English Synonyms D - (-) - ALPHA-AMINO-P-HYDROXYBENZYL PENICILLIN TRIHYDRATE; (2s, 5r, 6r) -6- (2-amino- AMOXICILLIN T TRIHYDRATE; AMOXICILIN TRIHYDRATE; AMOXICILLIN; AMOXYCILLIN TRIHYDRATE; (-) - 6- [2-amino-2- (2s- (2alpha, 5alpha, 6beta (s *))) - acetyl) amino) -3-dimethyl- 7-oxo-4-thia- -oxo-

CAS number: 26787-78-0

Molecular formula: C16H19N3O5S

Molecular weight: 365.4

EINECS No. 248-003-8

Antibiotics A-FAntibiotics; Chemical Structure Class; Interferes with Cell Wall Synthesis Antibiotics; Mechanism of Action; Penicillins and Cephalosporins (beta-Lactams); Spectrum of Activity; Antibacterial Drugs; Pharmaceutical intermediates; Stable isotope labeled compounds; Penicillins; Isotope labels; Small molecule inhibitors; Pharmaceutical APIs; APIs; Antibiotics; Others

Mol file: 26787-78-0.mol

Amoxicillin

Amoxicillin nature

Storage conditions 2-8 ° C

Do you have solubility information on this product that you would like to share

Merck 13,582

Stable.

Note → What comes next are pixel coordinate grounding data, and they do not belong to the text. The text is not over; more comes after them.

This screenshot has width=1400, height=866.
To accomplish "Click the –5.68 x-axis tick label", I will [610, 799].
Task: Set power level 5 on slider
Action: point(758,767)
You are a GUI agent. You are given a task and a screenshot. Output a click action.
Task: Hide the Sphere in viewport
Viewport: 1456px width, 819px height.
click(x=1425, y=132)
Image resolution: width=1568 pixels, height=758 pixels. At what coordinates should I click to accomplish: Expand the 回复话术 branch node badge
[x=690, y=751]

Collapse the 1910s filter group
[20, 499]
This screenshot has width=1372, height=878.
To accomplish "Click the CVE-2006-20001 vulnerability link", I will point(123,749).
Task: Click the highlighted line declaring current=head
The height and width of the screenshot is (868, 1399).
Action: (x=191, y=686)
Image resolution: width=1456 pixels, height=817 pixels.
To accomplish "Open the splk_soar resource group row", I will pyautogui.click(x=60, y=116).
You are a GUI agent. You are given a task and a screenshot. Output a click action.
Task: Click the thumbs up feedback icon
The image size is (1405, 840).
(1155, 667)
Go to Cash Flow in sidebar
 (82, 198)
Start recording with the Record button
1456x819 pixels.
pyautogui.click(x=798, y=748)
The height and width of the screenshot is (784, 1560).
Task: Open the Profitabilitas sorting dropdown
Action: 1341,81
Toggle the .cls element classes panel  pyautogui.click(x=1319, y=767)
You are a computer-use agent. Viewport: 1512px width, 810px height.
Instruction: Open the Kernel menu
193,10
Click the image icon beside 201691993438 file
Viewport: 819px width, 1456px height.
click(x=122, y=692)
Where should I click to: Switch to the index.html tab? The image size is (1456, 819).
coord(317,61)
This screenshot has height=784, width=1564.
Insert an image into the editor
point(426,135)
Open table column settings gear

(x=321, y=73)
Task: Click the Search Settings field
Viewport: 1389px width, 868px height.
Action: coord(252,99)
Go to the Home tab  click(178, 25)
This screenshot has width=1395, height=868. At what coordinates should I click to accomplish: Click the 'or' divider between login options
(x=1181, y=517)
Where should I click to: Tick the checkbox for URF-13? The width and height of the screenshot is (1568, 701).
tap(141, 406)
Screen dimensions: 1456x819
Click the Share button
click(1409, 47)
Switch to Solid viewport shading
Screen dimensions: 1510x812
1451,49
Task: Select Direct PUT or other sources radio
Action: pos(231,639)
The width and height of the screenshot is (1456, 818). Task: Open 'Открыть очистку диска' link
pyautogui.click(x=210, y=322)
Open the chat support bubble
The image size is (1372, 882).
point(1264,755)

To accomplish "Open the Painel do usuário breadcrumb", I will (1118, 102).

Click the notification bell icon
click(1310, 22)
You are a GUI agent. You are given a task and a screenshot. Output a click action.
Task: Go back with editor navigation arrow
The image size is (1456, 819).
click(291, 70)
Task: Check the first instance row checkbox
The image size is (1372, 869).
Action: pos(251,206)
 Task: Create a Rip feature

Incompatible with strong oxidizing agents.

CAS Database 26787-78-0 (CAS DataBase Reference)

Amoxicillin use and synthesis method

Chemical properties of white crystalline powder. The trihydrate has a melting point of 195 ° C (decomposition), solubility (mg / ml), water 4.0, methanol 7.5, absolute ethanol 3.4. The pH of the aqueous solution is about 4.7. Taste slightly bitter.

Use as a broad-spectrum semi-synthetic penicillin. Clinically for the treatment of tonsillitis, laryngitis, pneumonia, chronic bronchitis, urinary tract infections, skin and soft tissue infections, purulent pleurisy, hepatobiliary infections, sepsis, typhoid fever, dysentery and so on. The goods for the antibacterial spectrum of drugs, its role and its application are similar to that of benzylpenicillin, the advantage of low binding rate of serum protein, and blood concentrations more than twice as high as ampicillin. Amoxicillin is a good, safe and effective drug and. Developed by the British company Beecham in 1968.

Use amoxicillin is a broad-spectrum semi-synthetic penicillin antibacterial agents, its antibacterial mechanism is to interfere with the synthesis of sensitive bacterial cell wall mucobin, inhibition of bacterial metabolic enzymes, triggering the bacteria own autolytic activity, so that bacterial swelling, deformation and rupture, Dissolved death

Production methods by the 6-APA and N- (3-ethoxycarbonyl-1-methyl vinyl) p-hydroxyphenylglycine sodium salt obtained by condensation. 6-APA is an important raw material for the production of various semi-synthetic penicillins. At present, large-scale use of penicillin amidase produced by microorganisms cleaves natural penicillin (penicillin G or penicillin V).